Coffee0297 commented 5 years ago

i have a new bltouch on the way, ill make some tests tomorow and see if i can get some debug stuff. heres a video of the problem: https://vimeo.com/353339123

if you look the blue light that indicates that the probe are getting pwm is only lit when the probe is getting told to do somthing. in marlin it allways gets a signal ie. the blue light is allways on. i think thats the main problem. i cant really tell from the code in marlin how they do it or how i can test it on klipper. if anyone can make an example of that ill be happy to test it.

KevinOConnor commented 5 years ago

In order for me to assist, I'll need the Klipper log file from the incident, and it will be necessary to issue an M112 within a few seconds of the error arriving. (@CappyT - your log is helpful, but unfortunately the M112 came a bit too late, if you can get a better log that would be great.)

-Kevin

tiaanv commented 5 years ago

OK... Here goes

First a disclaimer. This is NOT an effort to prove anything, it is simply an effort to provide as much information as possible. It is quite possible that the scientific method is failed in these tests. PLEASE don't rip my findings apart, I am making no conclusions here!!!

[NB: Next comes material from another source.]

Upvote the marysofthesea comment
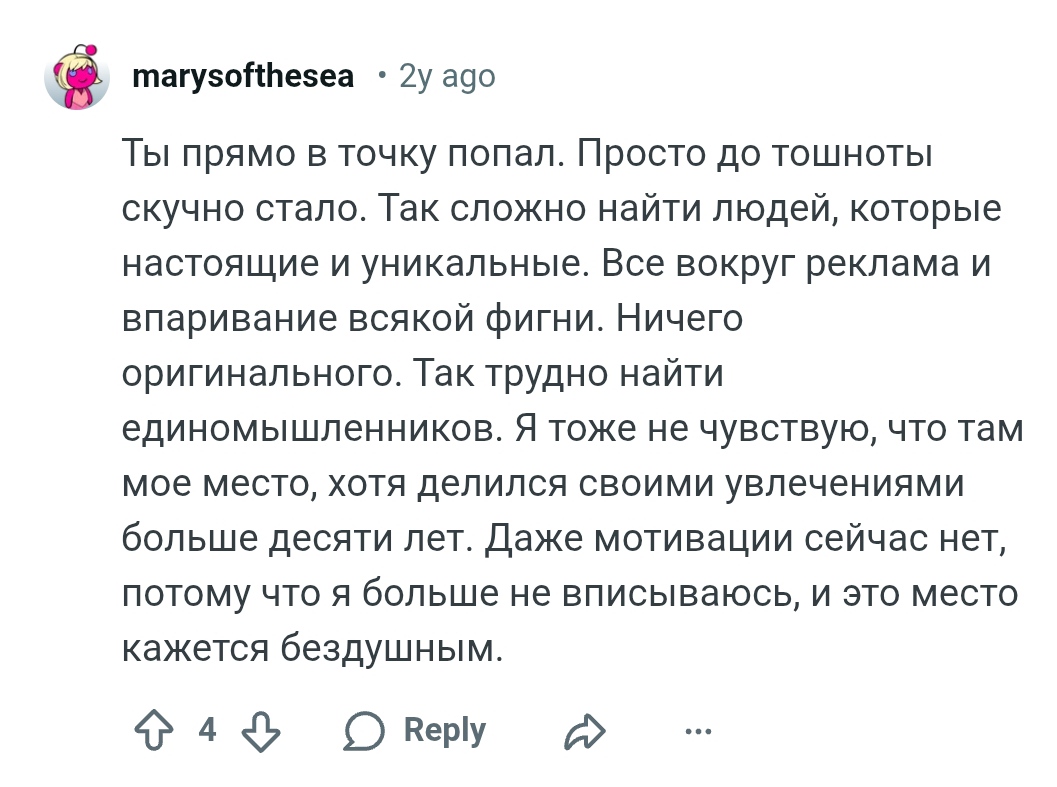 point(152,731)
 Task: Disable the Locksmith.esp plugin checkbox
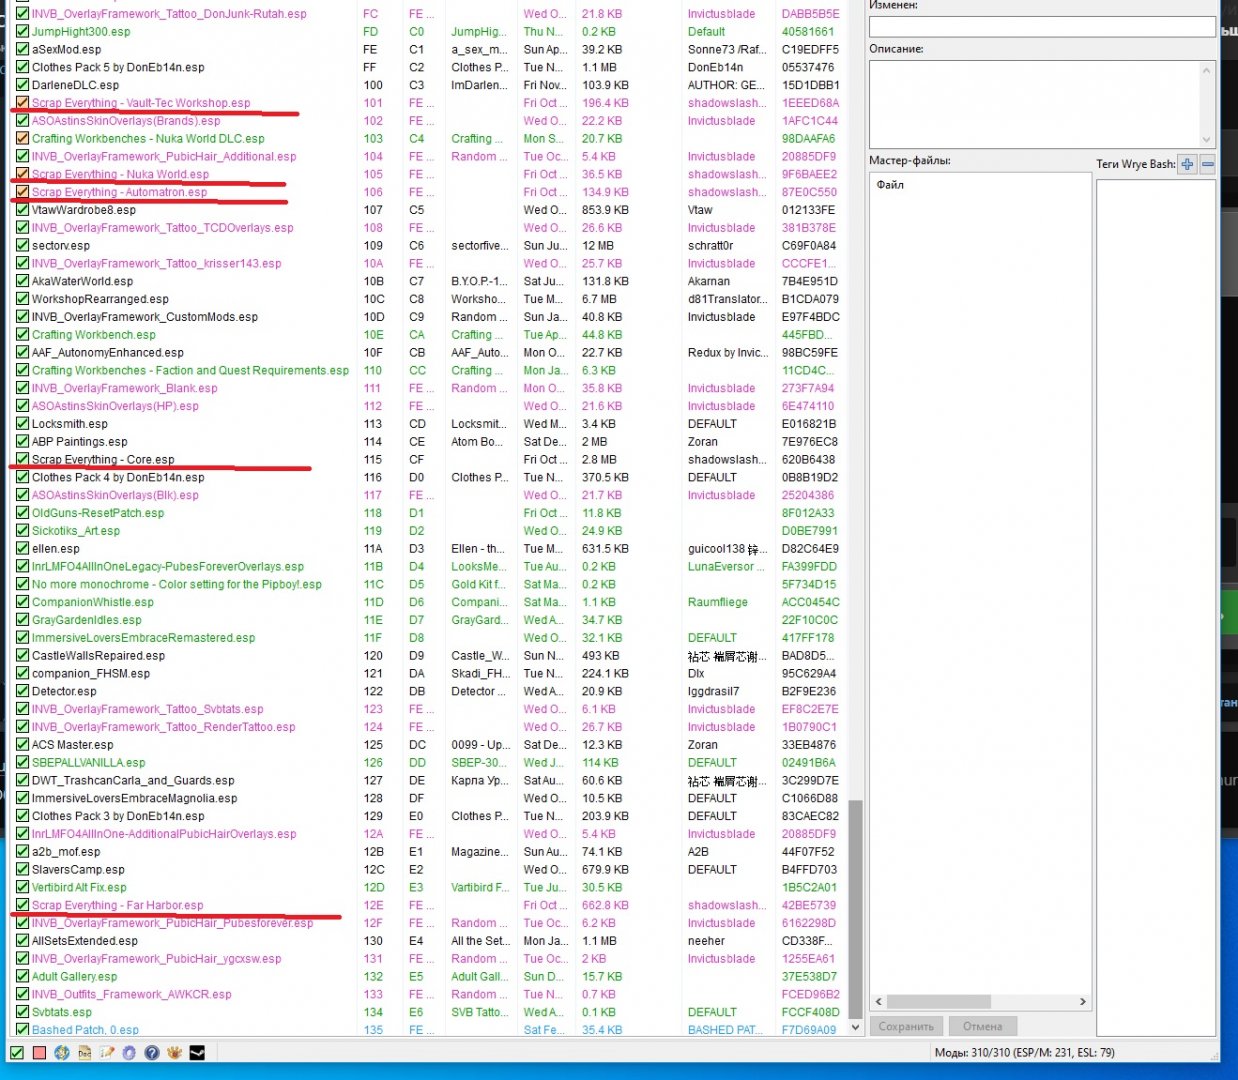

INTRODUCTION So I did a number of tests. Attached is a zip file with:

MARLIN This was the first test I did. Procedure followed:

The first video 1. Marlin.mp4 depicts the probe action. Both the Homing and the probing were successful. I did this test multiple times, and also at higher probing speeds. I could not get it to fail.

Right at the end of my tests I reverted back to Marlin, and did an M48 P20, just to get Marlin to do many probes, and it still had no issue. The is no video for that.

KLIPPER These tests were, unfortunately, a bit more messy, as I had to RESET the BLTOUCH, restart the Klipper service, and try to get useful information. I did multiple tests, some were successful, some failed on homing the Z-axis, some failed during the probing action. They failed inconsistently. Some at the start, some during, and some at the end. Procedure followed:

In some cases I needed

The order of these should be visible in the logs.

Videos: The first video test was done after homing successfully. I do a PROBE (failed), then RESET, and try the PROBE again. Video 2. Klipper A - FAIL and SUCCESS.mp4

The next test I did was a good one. The probe completed successfully. Video 3. Klipper B - SUCCESS.mp4

The final video test fails on the second probe action. Video 4. Klipper - SUCCESS and FAIL.mp4

Logs There are a few logs attached. The first log is a bunch of tests but has no M112, I only later did tests with M112. They are also attached.

The two main logs of interest: 2. klippy-Failed G28.log depicts a failed homing sequence. 3. klippy-Probe Failed after 14 good.log. This is a good one, as I manage to get 14 good probes, then a failure.

I hope all of this makes sense, and can somehow help. Let me know if I need to explain/clarify something.

PROBE TEST.zip

KevinOConnor commented 5 years ago

@tiaanv - Okay, your log indicates the root of the problem is message retransmits - almost certainly an error in the new STM32F407 USB support. I'll take a look at it. It seems unrelated to the original problem report in this issue.

-Kevin

Coffee0297 commented 5 years ago

i made some tests. the log shows: G28 BED_MESH_CALIBRATE and the probe failed M112 i hope this will help. klippy.log ill swich to the bltouch 3.0 and try the exsat same thing and see if i can get it to fail with that. (skr v1.3 bltouch 3.1)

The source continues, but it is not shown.